Thomas Shrader - Harris Nesbitt – Analyst:

The question, is this a medical need -- you’re still grappling with that?

Gad Riesenfeld - Pharmos - President, COO:

It is definitely a medical need, but it is not completely a mature product concept that can be the basis of NDA submission. So we are having intellectual, scientific assessment and brainstorming, and we shall conclude in a few months and come to conclusion.

Operator:

David Bouchey, RBC Capital Markets.

David Bouchey - RBC Capital Markets – Analyst:

Thanks, guys. The first question is for you, Jim. Could you tell me -- first, congratulations on getting rid of the last of that convertible debt. Could you tell me what your share outstanding count is now?

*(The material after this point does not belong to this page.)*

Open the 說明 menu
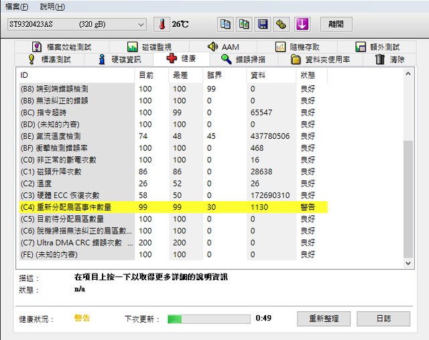Screen dimensions: 429x340 (52, 7)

Jim Meer - Pharmos - SVP and CFO:

Share outstanding count now is approximately 95 million.

David Bouchey - RBC Capital Markets – Analyst:

All right. And on a -- if that were including all the options and warrants, what do you think that would be?

Jim Meer - Pharmos - SVP and CFO:

Well, that’s another, I think, 13 or 14 more.

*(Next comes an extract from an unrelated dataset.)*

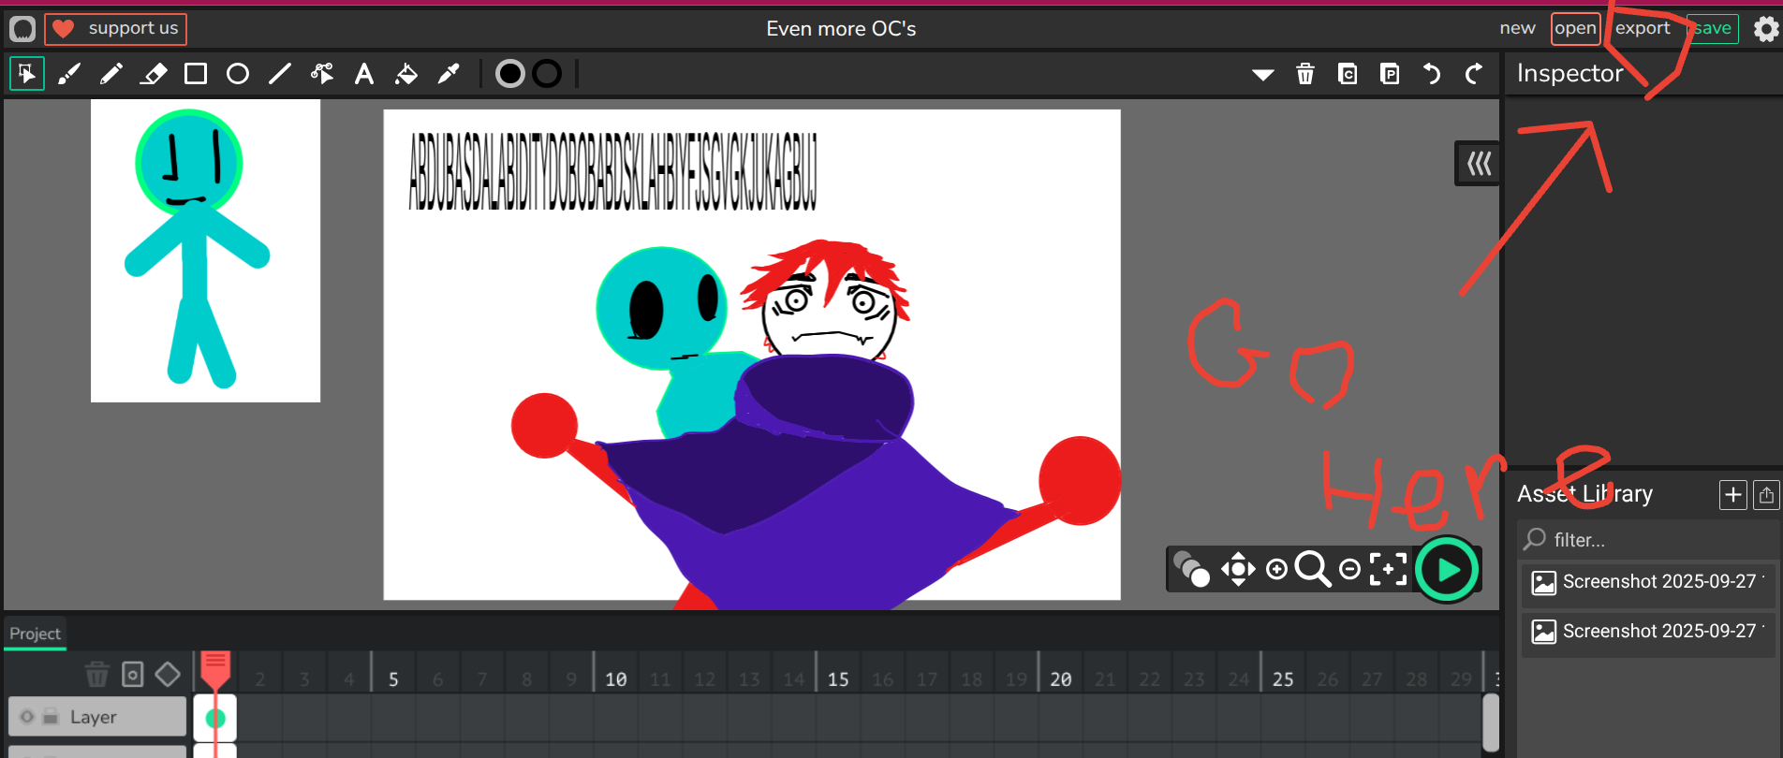Toggle the lock on Layer
This screenshot has width=1783, height=758.
pos(51,717)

David Bouchey - RBC Capital Markets – Analyst:

All right. And lastly, I haven’t seen any publication of the results of the dexanabinol Phase 3 in TBI yet. Can you give us some color on when we might expect to see that data?

Gad Riesenfeld - Pharmos - President, COO:

Well, we have completed the analysis in collaboration with opinion leaders that were participating in the study. We are preparing the final version of the publication that will be presented in a couple of months in the conference, and obviously will be published worldwide via all the vehicles that we have. It is almost completed, but it relates to two other activities. Our collaboration with ABIC and EBIC, as well as harmonizing the timing of the factors with submission of the report to the FDA. This is almost ready, and will take another of couple of months to complete.

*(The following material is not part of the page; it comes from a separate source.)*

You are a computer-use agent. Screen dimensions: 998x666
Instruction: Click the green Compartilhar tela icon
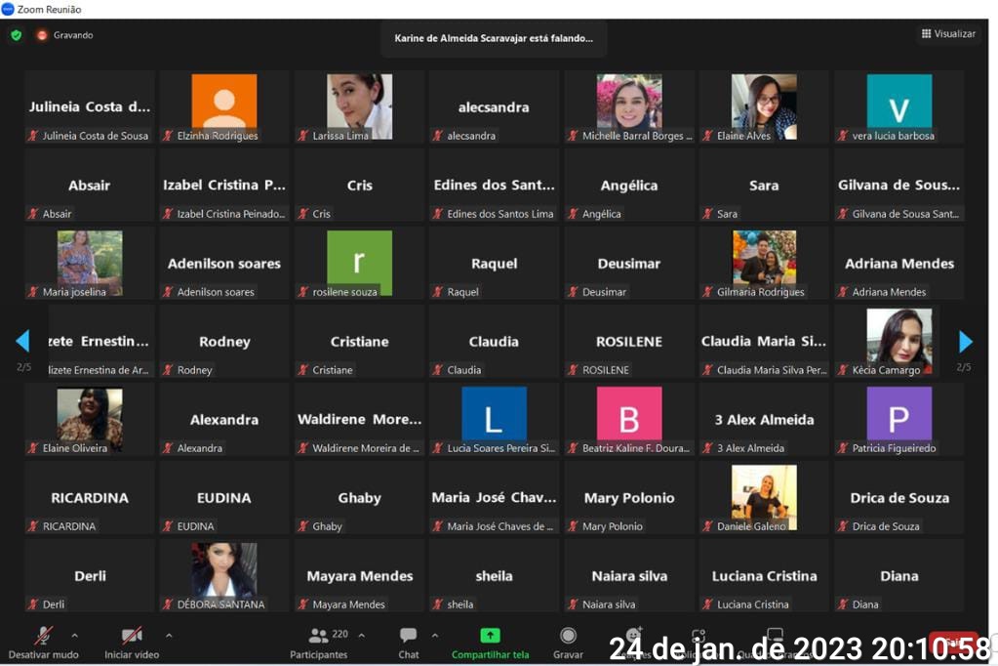coord(490,635)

David Bouchey - RBC Capital Markets – Analyst:

So if you’re going to present the data at a conference, can you tell us what conference you’re targeting right now?

Gad Riesenfeld - Pharmos - President, COO:

I don’t have it in front of me; we have two conferences we are targeting. I will inform once the decision is made, as a result of the meeting of -- the final meeting of the still [inaudible] committee of the study that is planned in four weeks.

Operator:

[Operator Instructions]. Gentlemen, currently there are no further questions.

Ray McKee - Pharmos - VP of IR and Corporate Development:

Okay, thank you.

Gad Riesenfeld - Pharmos - President, COO:

Well, if there are no other questions, before concluding the meeting, I want to say that Pharmos Company’s employees and, obviously, the management are committed to do research and development, to develop drugs and to move them towards an NDA and commercialization. We believe that we have the experience and the knowledge; we did that submitted alone and together we’ve filed those four NDAs that were approved. We think we have an exciting technology. We have good people, with Howard and Harrison [inaudible] even better. We have the determination and the commitment to maximize the value from the technology and the money and the knowledge experience that we have, including acquiring or licensing gear or finding any other business maneuver to expand our pipeline and to optimize the use of our resources in developing drugs and building value. And this is what we’re planning to do in the next couple of years, and this is why we are here. Yes, we suffered and we still feel the pressure of the TBI failure that we believe was an outstanding study. However, we did not demonstrate the efficacy. But we want to have the experience that we have, and the other resources and the good people that we have to help build value, to develop drugs. And we shall focus on this in a cost-saving mode, but not in a passive mode, in a very aggressive and creative mode to rebuild value and to take this company to the next generation of biotechnology pharmaceutical entity with prestige and success. So this is what we want to do, and we shall do the best that we can in order to get there. It will take some time. Thank you.

Ray McKee - Pharmos - VP of IR and Corporate Development:

Thank you very much.

Operator:

Ladies and gentlemen, the conference has ended. You may now disconnect your lines.